DIRECTIONS FOR THIS TASK »
What is needed here is an exact repetition of the records below, beginning at the line that has "Instruction: Open forum index via home icon" and stopping after the line that has "Open the 政府文件".

DATA RECORDS »

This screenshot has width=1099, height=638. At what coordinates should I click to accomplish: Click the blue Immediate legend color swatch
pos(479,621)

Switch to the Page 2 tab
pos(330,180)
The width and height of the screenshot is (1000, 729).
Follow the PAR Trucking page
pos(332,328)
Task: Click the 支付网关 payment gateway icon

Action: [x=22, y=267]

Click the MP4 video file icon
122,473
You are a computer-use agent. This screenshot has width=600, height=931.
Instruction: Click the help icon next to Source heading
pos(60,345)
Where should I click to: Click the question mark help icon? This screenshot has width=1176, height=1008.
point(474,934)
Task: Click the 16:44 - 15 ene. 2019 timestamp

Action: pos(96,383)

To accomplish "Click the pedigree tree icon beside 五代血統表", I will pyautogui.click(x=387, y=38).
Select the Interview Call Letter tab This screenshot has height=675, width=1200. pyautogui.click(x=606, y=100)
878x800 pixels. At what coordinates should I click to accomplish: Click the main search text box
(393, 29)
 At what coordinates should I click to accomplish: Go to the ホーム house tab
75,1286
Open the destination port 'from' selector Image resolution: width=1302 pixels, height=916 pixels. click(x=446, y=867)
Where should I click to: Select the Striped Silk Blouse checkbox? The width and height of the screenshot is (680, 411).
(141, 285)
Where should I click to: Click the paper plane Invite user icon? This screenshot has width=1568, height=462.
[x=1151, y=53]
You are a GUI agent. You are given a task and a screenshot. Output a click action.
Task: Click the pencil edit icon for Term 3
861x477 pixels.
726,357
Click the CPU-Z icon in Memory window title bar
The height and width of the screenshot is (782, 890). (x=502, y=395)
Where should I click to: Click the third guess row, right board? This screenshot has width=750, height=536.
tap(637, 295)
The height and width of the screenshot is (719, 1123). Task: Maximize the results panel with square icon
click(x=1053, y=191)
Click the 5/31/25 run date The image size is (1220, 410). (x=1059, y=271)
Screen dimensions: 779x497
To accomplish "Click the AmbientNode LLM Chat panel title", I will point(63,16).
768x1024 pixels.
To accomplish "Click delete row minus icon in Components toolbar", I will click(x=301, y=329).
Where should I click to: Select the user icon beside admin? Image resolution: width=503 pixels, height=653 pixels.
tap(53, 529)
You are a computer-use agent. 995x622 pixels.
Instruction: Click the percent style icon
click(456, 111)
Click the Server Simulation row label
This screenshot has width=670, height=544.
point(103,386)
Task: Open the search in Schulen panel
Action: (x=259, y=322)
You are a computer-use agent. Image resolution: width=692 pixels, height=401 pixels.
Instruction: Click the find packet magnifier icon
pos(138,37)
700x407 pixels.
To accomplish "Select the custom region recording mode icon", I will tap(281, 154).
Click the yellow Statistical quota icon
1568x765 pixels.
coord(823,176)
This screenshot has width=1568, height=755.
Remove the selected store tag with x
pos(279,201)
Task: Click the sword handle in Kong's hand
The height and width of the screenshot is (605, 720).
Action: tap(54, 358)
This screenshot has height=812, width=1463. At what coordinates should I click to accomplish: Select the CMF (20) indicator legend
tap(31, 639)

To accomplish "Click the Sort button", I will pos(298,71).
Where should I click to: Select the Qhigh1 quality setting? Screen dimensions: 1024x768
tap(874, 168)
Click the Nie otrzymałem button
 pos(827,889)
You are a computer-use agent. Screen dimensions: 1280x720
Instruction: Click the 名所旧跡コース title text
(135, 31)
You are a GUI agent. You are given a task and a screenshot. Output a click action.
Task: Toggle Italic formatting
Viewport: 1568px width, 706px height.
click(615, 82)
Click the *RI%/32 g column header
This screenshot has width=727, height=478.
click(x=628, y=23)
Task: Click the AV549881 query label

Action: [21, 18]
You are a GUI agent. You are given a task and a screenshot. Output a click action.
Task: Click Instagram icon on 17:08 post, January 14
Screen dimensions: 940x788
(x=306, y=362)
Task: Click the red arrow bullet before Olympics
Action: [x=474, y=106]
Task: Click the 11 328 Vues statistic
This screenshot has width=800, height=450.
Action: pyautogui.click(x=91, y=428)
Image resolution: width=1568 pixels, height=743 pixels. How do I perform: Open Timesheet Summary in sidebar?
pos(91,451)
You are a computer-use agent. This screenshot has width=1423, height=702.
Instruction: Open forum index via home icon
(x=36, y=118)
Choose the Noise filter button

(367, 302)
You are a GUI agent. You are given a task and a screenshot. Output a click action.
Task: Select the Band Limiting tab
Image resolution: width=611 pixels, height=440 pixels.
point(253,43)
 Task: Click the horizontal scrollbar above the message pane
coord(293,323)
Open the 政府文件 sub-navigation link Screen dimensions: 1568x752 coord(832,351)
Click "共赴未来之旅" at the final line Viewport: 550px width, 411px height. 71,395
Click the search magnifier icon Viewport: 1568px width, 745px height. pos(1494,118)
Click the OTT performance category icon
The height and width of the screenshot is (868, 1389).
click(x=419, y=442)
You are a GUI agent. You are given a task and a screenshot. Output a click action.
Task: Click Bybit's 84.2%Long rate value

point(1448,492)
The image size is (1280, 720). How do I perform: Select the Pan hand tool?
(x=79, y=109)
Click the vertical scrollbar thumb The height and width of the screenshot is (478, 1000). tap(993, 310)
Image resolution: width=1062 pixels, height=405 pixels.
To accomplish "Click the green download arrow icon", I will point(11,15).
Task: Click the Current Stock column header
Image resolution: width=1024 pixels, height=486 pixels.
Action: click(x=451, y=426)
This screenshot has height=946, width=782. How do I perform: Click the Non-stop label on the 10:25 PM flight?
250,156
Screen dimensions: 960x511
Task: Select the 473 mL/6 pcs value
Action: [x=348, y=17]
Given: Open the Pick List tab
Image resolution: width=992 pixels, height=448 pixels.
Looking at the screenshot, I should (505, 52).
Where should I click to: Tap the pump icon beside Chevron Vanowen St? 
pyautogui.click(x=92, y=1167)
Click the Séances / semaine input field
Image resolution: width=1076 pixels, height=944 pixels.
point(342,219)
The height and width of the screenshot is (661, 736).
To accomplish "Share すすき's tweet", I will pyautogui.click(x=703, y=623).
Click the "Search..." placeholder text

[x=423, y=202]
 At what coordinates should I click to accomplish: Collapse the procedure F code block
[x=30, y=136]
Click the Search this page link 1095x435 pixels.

TASK RESPONSE »
Instruction: Open forum index via home icon
(x=36, y=118)
Choose the Noise filter button

(367, 302)
You are a GUI agent. You are given a task and a screenshot. Output a click action.
Task: Select the Band Limiting tab
Image resolution: width=611 pixels, height=440 pixels.
point(253,43)
 Task: Click the horizontal scrollbar above the message pane
coord(293,323)
Open the 政府文件 sub-navigation link Screen dimensions: 1568x752 coord(832,351)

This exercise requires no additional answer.